The euphoria experienced in the days and weeks after baptism is to be cherished throughout your lifetime. Let no one take away that sense that the door to heaven was opened to you when you were baptised in the name of the Father, and the Son and the Holy Spirit.
However, those mountain top experiences are inevitably followed by the valleys. We live in a fallen world. One that must be faced “for what it is,” as well as “the way we want it to be.” Sin, temptation, and the losses that beset us all are to be managed in faith, hope and love.
These have been times of disconnection and doubt for many. There has been more time in the valleys than on the mountain tops. Christians who have previously thought their faith and fellowship to be secure, have found themselves struggling to get back to church assemblies.

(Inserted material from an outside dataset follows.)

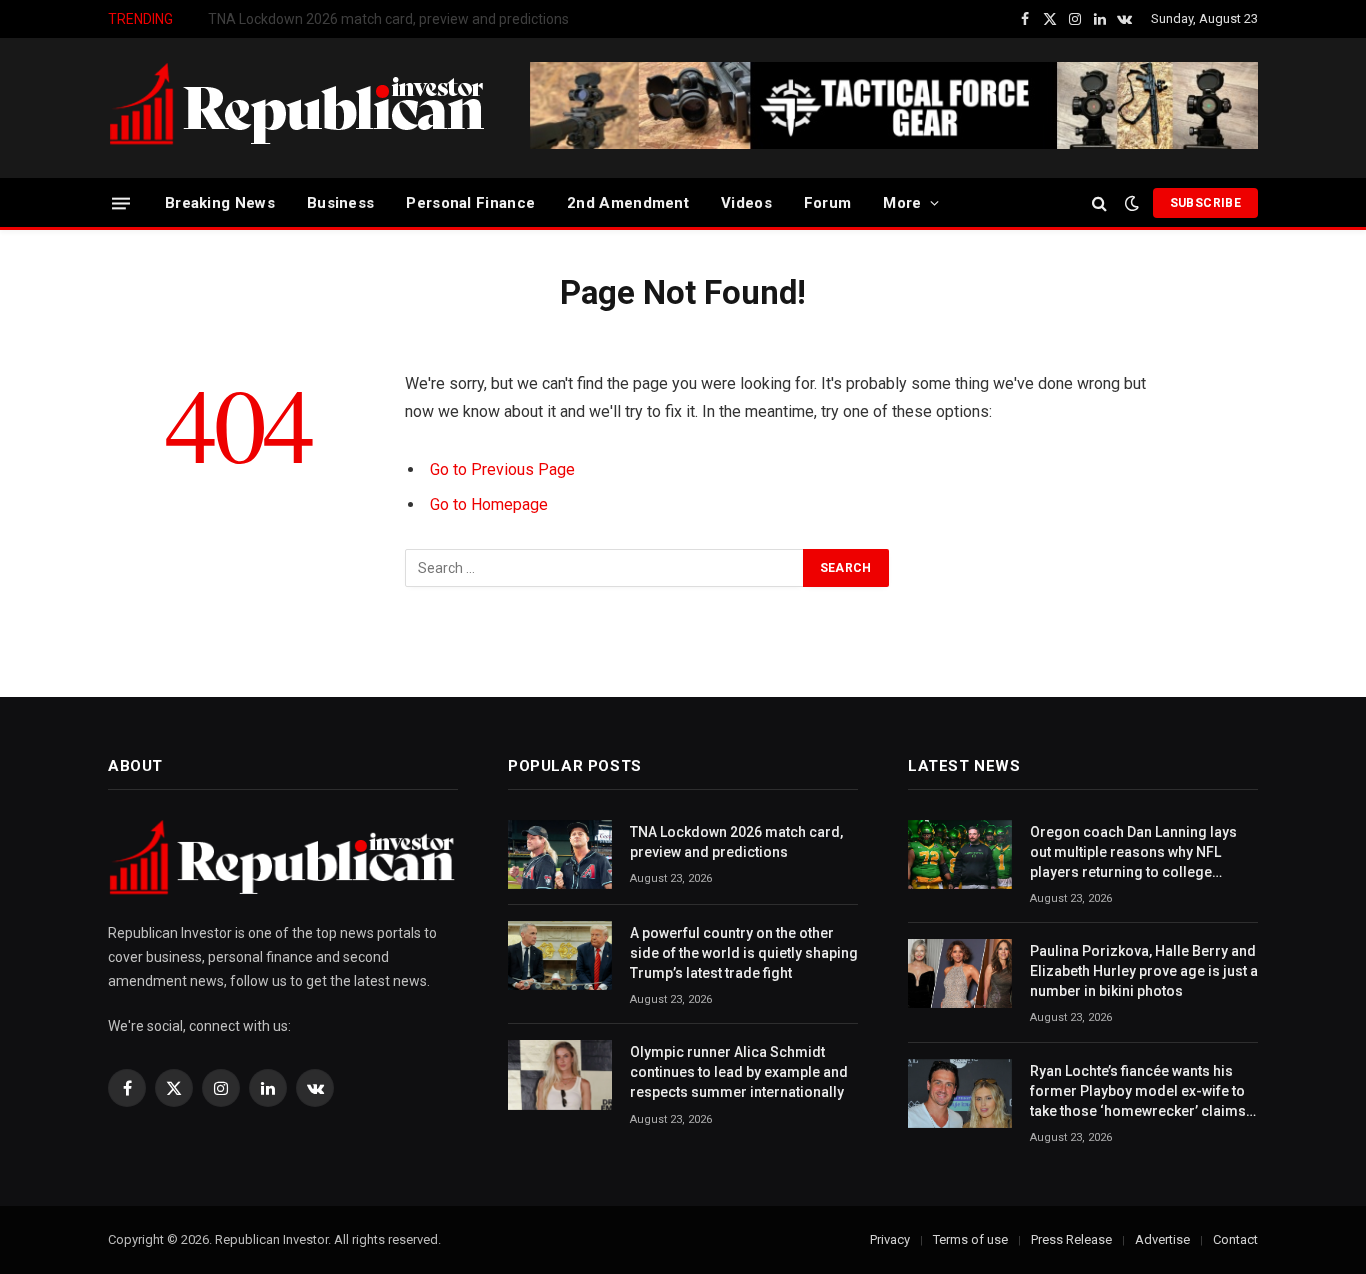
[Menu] (121, 202)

If this period of isolation should have taught us anything we must be proactive in our efforts to proclaim the name of Jesus to friends and strangers alike. The only cure for relationships that we previously thought to be robust, but have shown themselves to be threadbare, is to go and rebuild those friendships in the Name of the Lord.
Nothing has changed in the three thousand years since King David penned Psalm 23. Of those times spent off the mountain tops he said: “Even though I walk through the valley of the shadow of death, I fear no evil, for You are with me” (Psalm 23:4).
God neither abandons us in our struggles nor wipes away any memory of the good we have done in the church. Work in His name is not forgotten…
“For God is not unjust so as to forget your work and the love which you have shown toward His name, in having ministered and in still ministering to the saints” (Hebrews 6:10).